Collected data
● ● ●

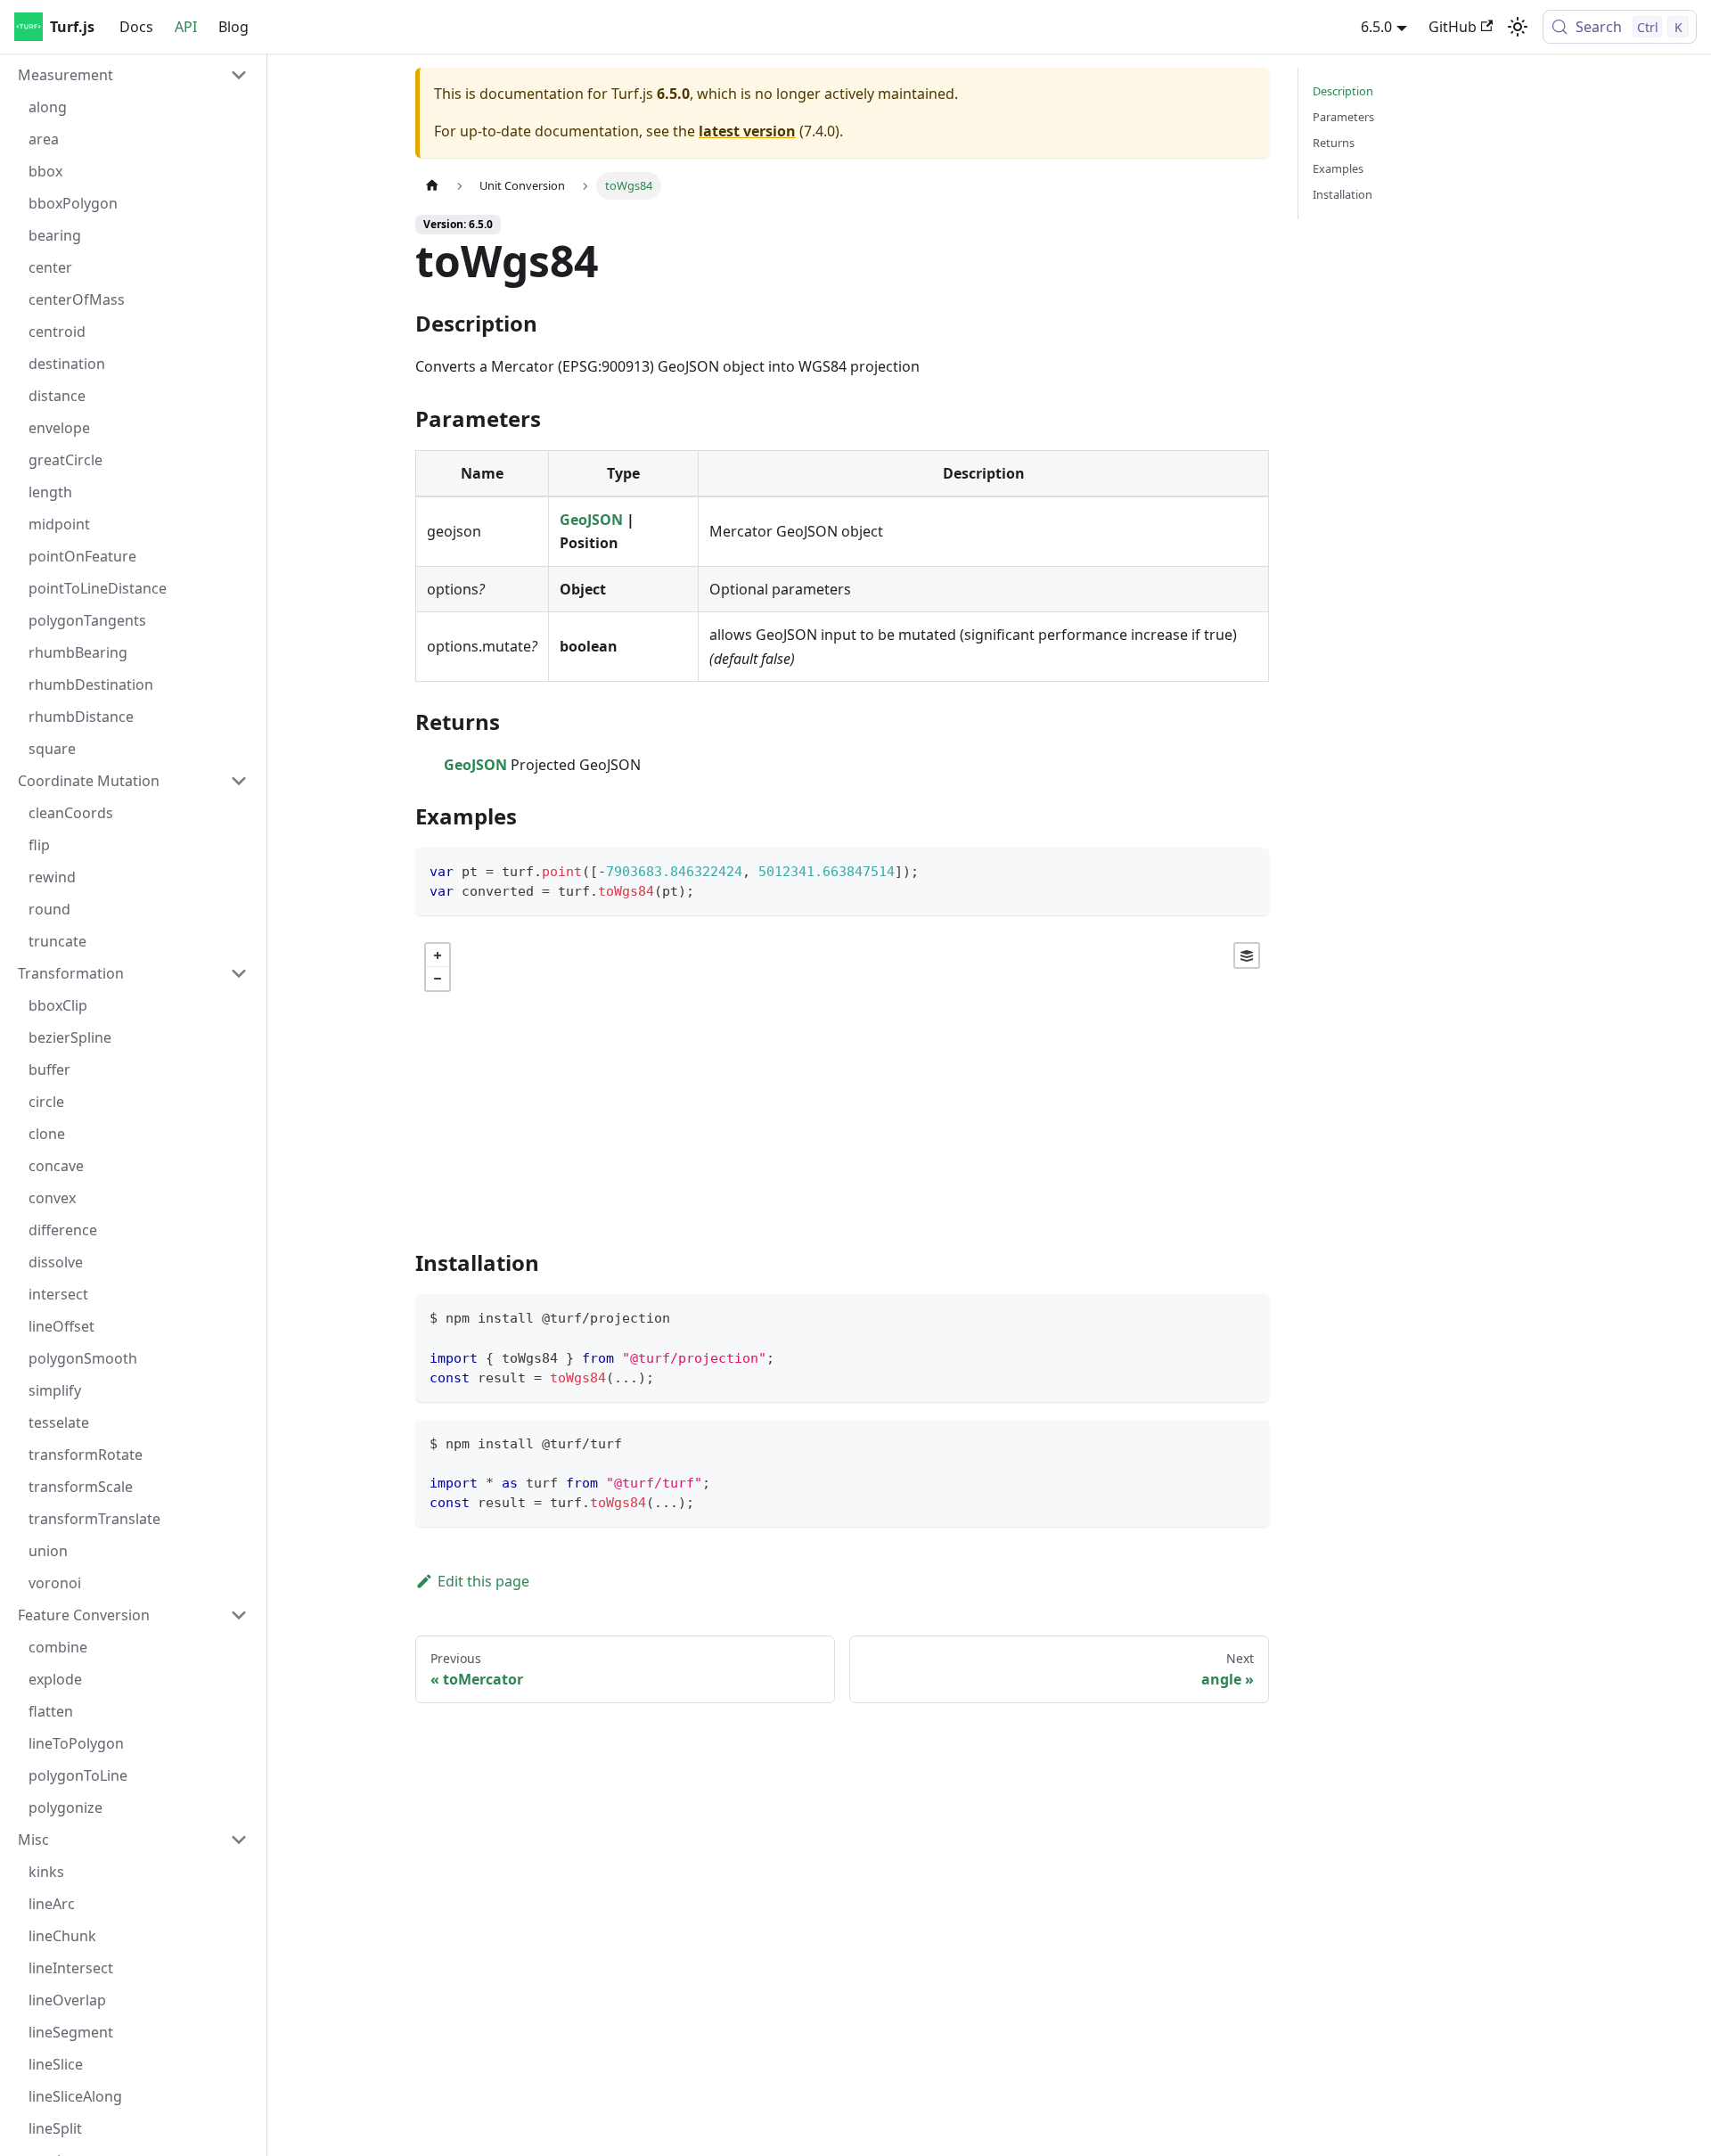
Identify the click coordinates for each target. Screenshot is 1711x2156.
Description (1343, 91)
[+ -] (842, 1078)
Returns (1334, 143)
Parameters (1343, 117)
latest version (747, 131)
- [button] (437, 978)
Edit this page (483, 1581)
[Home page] (432, 186)
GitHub (1453, 27)
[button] (132, 75)
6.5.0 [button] (1376, 27)
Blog (233, 27)
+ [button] (437, 955)
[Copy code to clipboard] (1247, 869)
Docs (136, 27)
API (186, 27)
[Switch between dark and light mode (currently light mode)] (1517, 26)
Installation (1342, 194)
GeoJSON (591, 519)
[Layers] (1246, 955)
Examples (1338, 168)
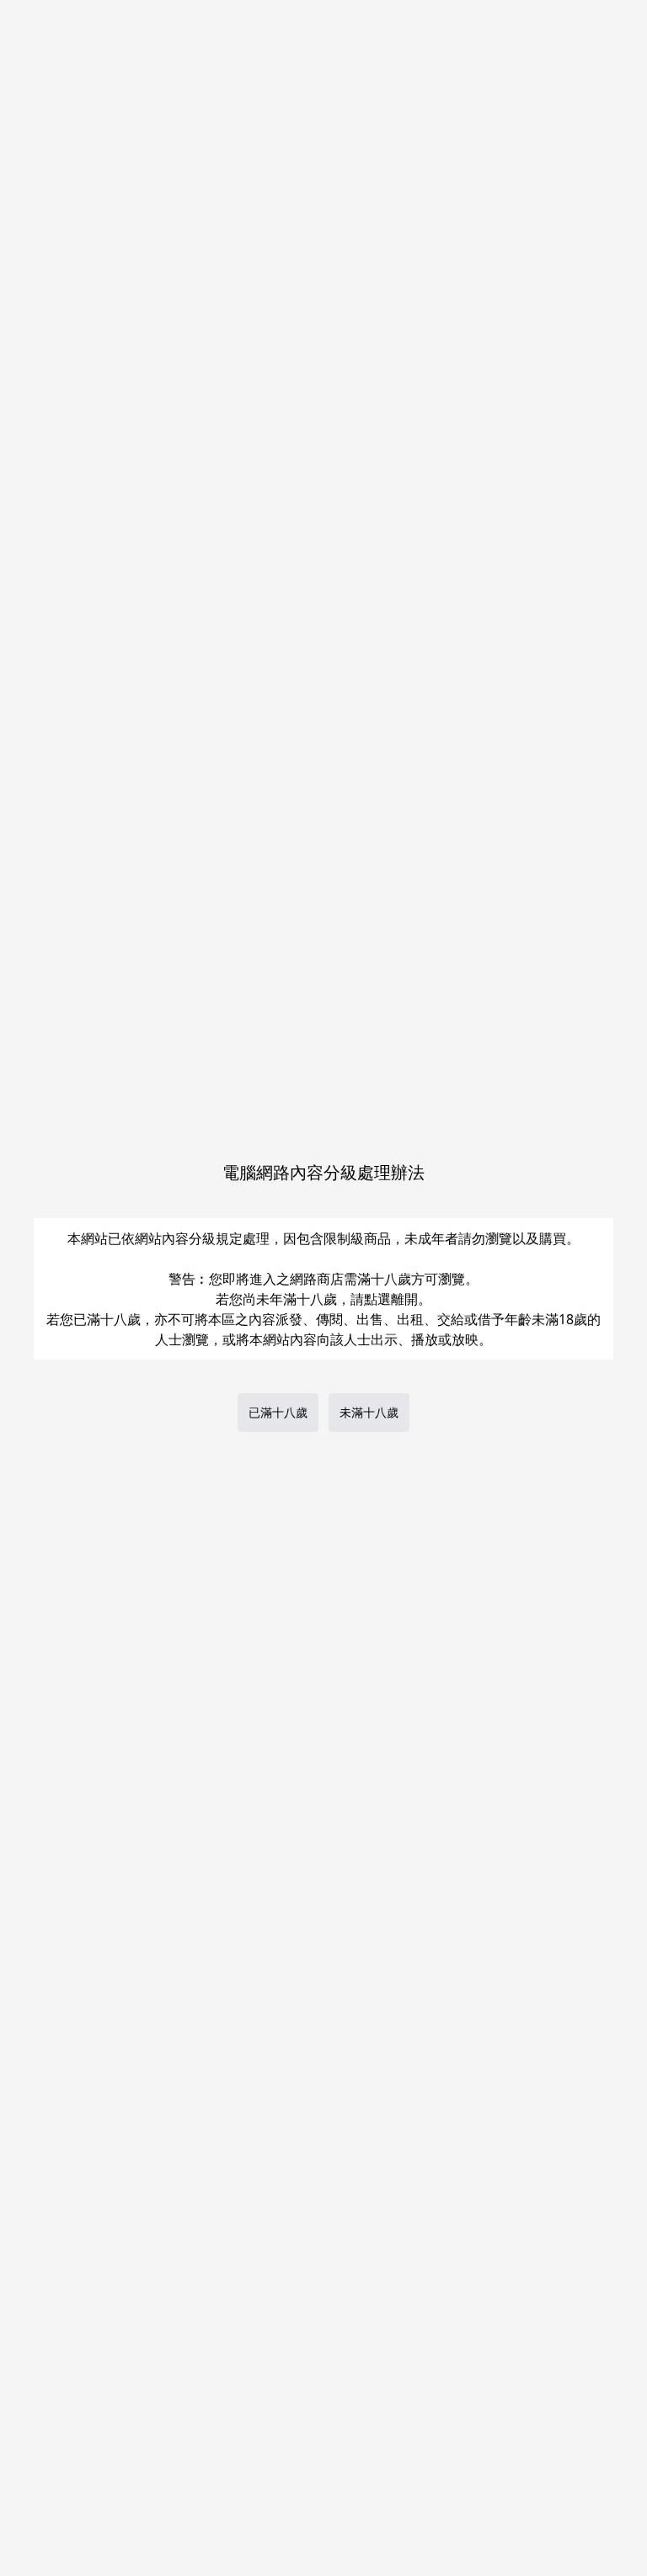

● ● ●

• _WHAT NEEDS TO BE DONE_:
Every entry above needs to be duplicated precisely, and none of the pictures should appear.

• _RESULT_:
Identify the click coordinates for each target. Screenshot is 1711x2156.
Description (1343, 91)
[+ -] (842, 1078)
Returns (1334, 143)
Parameters (1343, 117)
latest version (747, 131)
- [button] (437, 978)
Edit this page (483, 1581)
[Home page] (432, 186)
GitHub (1453, 27)
[button] (132, 75)
6.5.0 [button] (1376, 27)
Blog (233, 27)
+ [button] (437, 955)
[Copy code to clipboard] (1247, 869)
Docs (136, 27)
API (186, 27)
[Switch between dark and light mode (currently light mode)] (1517, 26)
Installation (1342, 194)
GeoJSON (591, 519)
[Layers] (1246, 955)
Examples (1338, 168)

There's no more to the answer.